→ **Your instructions**
State the number of lines below that contain the string "resolution", treating case as significant. Give only the number.
## begin Listing
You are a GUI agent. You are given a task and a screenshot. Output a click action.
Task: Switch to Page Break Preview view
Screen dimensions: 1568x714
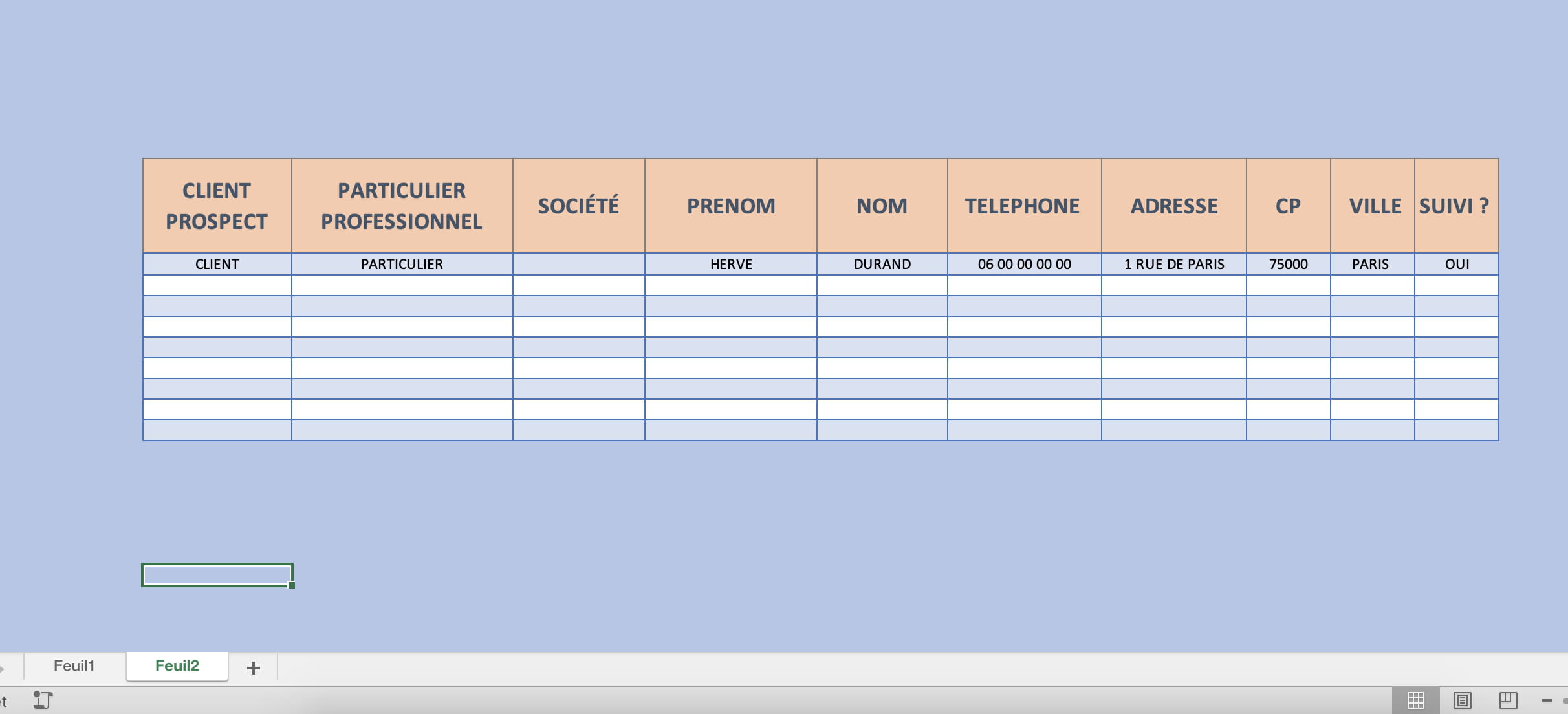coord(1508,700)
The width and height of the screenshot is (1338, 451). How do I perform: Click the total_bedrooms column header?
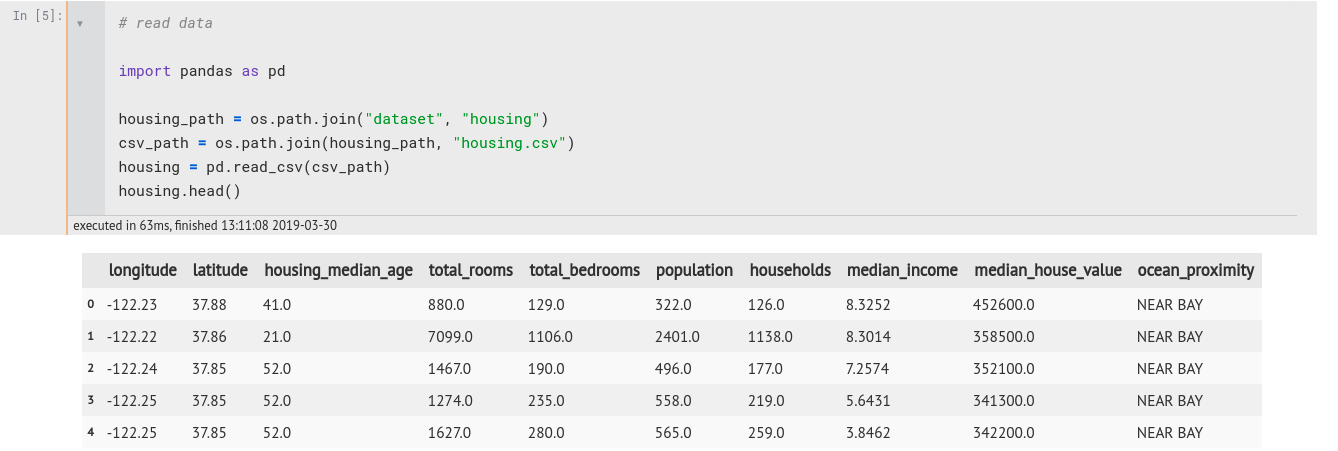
## end Listing
## begin Listing
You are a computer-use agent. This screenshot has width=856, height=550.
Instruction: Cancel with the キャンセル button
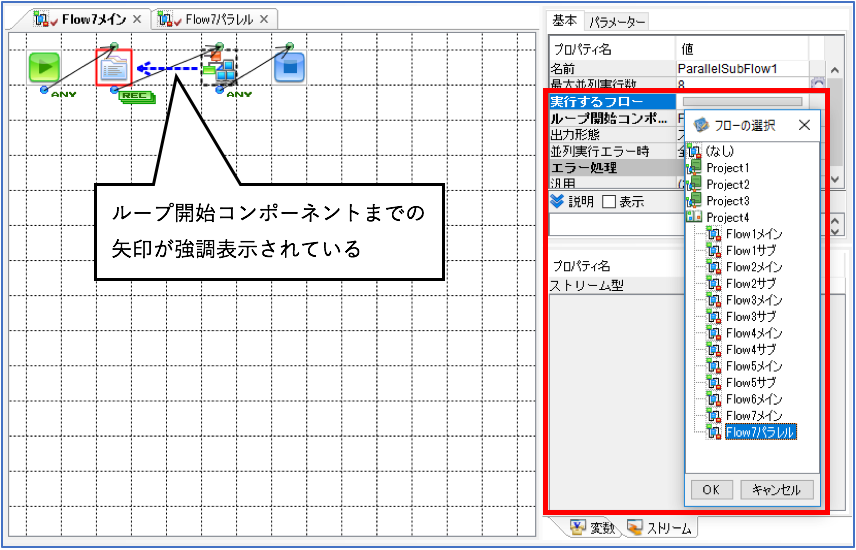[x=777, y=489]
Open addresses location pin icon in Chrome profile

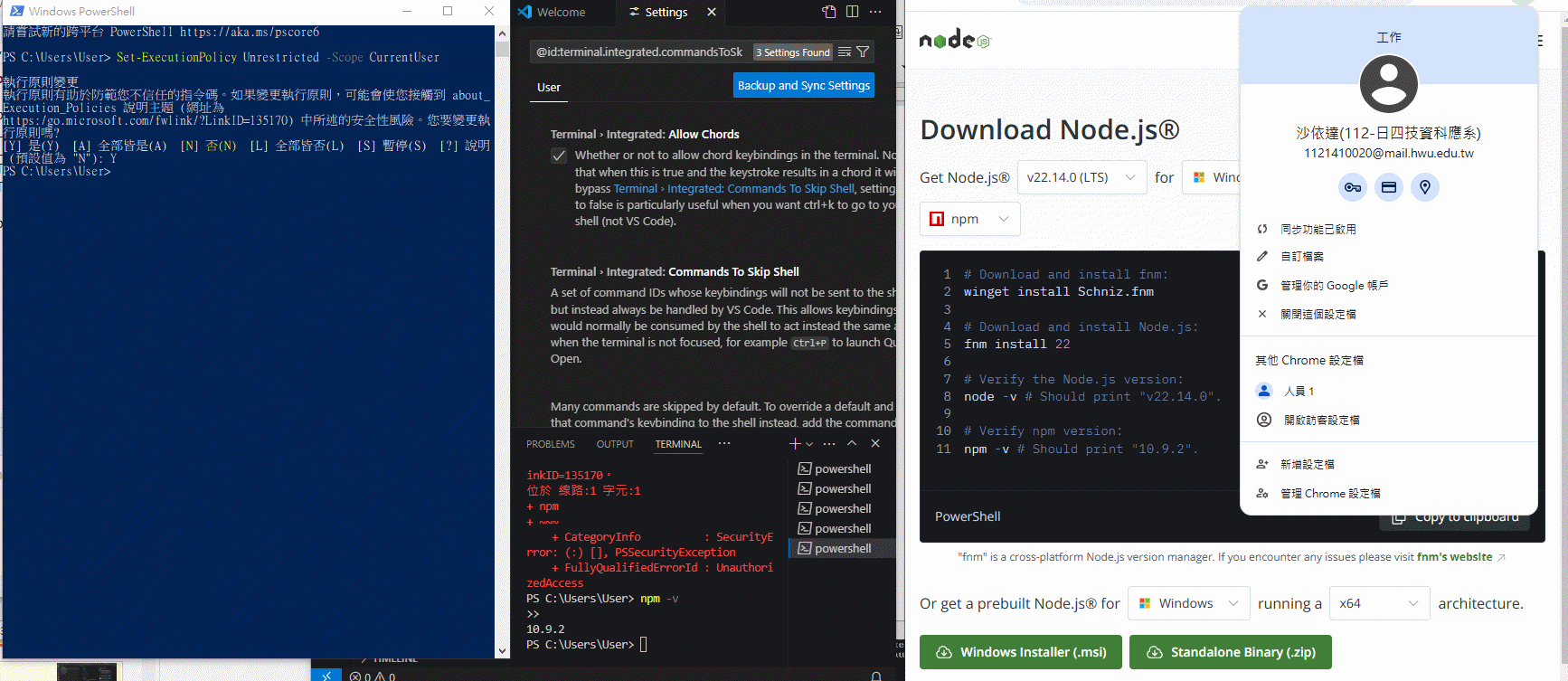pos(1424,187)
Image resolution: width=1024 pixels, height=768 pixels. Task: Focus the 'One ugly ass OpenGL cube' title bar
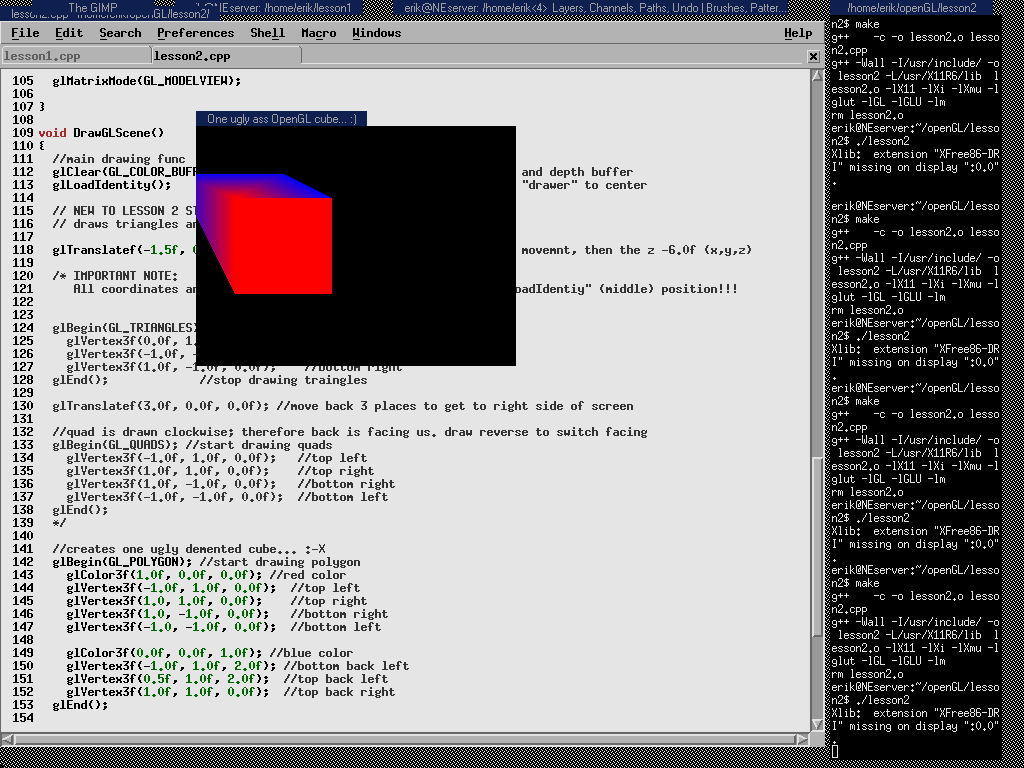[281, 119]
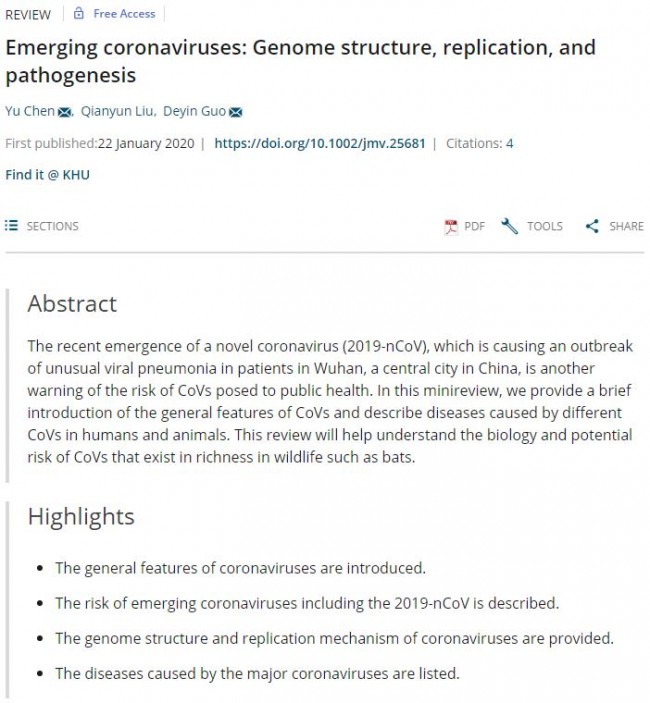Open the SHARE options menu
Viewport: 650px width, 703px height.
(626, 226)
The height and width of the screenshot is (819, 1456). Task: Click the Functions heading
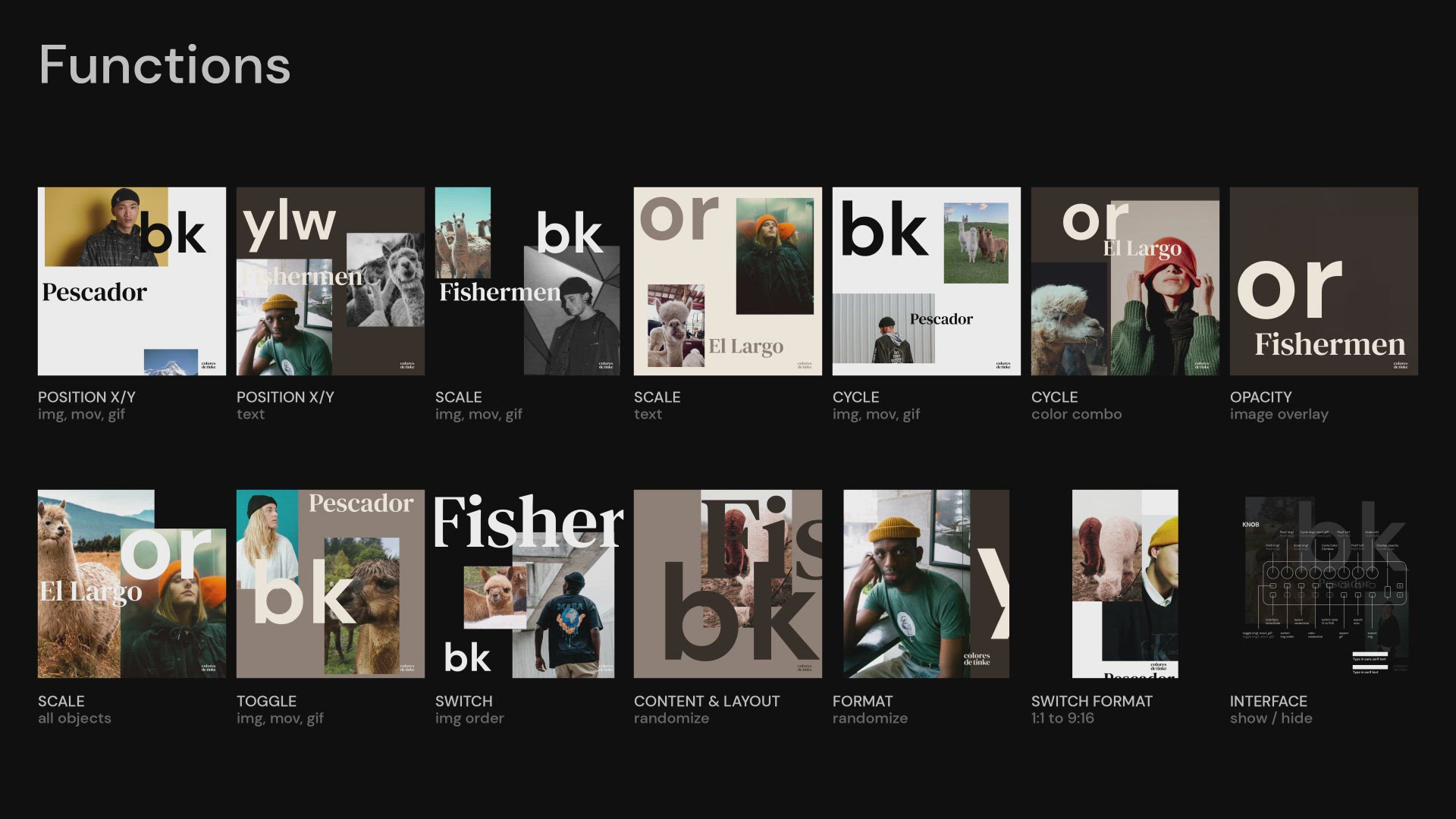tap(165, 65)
## end Listing
## begin Listing
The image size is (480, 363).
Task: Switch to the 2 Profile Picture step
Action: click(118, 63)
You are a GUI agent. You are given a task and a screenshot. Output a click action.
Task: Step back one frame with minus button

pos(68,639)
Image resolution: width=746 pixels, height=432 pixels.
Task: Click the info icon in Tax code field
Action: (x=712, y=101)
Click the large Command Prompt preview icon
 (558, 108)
## end Listing
→ **The answer**
2